At this moment the children came rushing with one accord to the window, and stood—those who were tall enough—with their arms on the sill, Alice with the cowslips gathered up in her apron. Little Robert—often called Baby—who toddled up last, could only stretch his hands up to the edge of the sill.
"Mamma—papa," said Alice, a graceful girl, with the clearly-cut Raynor features and her mother's mild blue eyes, "we want to have a little party and a feast of strawberries and cream. It would be so delightful out here on the grass, with tables and chairs, and——"
"Strawberries are not in yet," interrupted the major. "Except those in the dearer shops."
"When they are in, we mean, papa. Shall we?"
"To be sure," said papa, as pleased with the idea as were the children. "Perhaps we could borrow a cow and make some syllabubs!"
Back ran the children to the grass again, to plan out the anticipated feast. Alice was seventeen; but in mind and manners she was still very much of a child. As they quitted the window, the room-door opened, and a tall, slender, well-dressed stripling entered. It was the eldest of them all, Charles Raynor. He also had the well-formed features of the Raynors, dark eyes and chestnut hair; altogether a very nice-looking young man.
"Why, Charley, I thought you were out!" cried his father.
"I have been lying down under the tree at the back, finishing my book," said Charley. "And now I am going into Bath to change it."
It was the greatest pity—at least most sensible people would have thought it so—to see a fine, capable young fellow wasting the best days of his existence. This, the dawning period of his manhood, was the time when he ought to have been at work, preparing himself to run his career in this working world. Instead of that, he was passing it in absolute idleness. Well for him that he had no vice in his nature: or the old proverb, about idle hands and Satan, might have been exemplified in him. All the reproach that could at present be cast on him was, that he was utterly useless, thoroughly idle: and perhaps he was not to blame for it, as nothing had been given him to do.
Charles Raynor was not brought up to any profession or business. Various callings had been talked of now and again in a desultory manner; but Major and Mrs. Raynor, in their easy-going negligence, had brought nothing to pass. As the heir to Eagles' Nest, they considered that he would not require to use his talents for his livelihood: Charles himself decidedly thought so. Gratuitous commissions in the army did not seem to be coming Major Raynor's way; he had not the means to purchase one: and, truth to tell, Charles's inclinations did not tend towards fighting. The same drawback, want of money, applied to other possibilities: and so Charles had been allowed to remain unprofitably at home, doing nothing; very much to his own satisfaction.
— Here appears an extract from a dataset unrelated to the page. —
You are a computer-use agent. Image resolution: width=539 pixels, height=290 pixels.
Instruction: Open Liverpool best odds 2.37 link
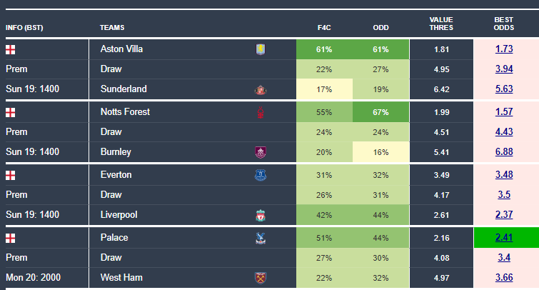(504, 215)
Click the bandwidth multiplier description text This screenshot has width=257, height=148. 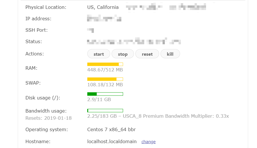[x=158, y=116]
If obliged to choose some profession for himself, he would have fixed on the Bar: but, first of all, he wanted to go to one of the universities. Everything was to be done, in every way, when Eagles' Nest dropped in: that would be the panacea for all present ills. Meanwhile, Major Raynor was content to let the time slip easily away, until that desirable consummation should arrive, and to allow his son to let it slip away easily too.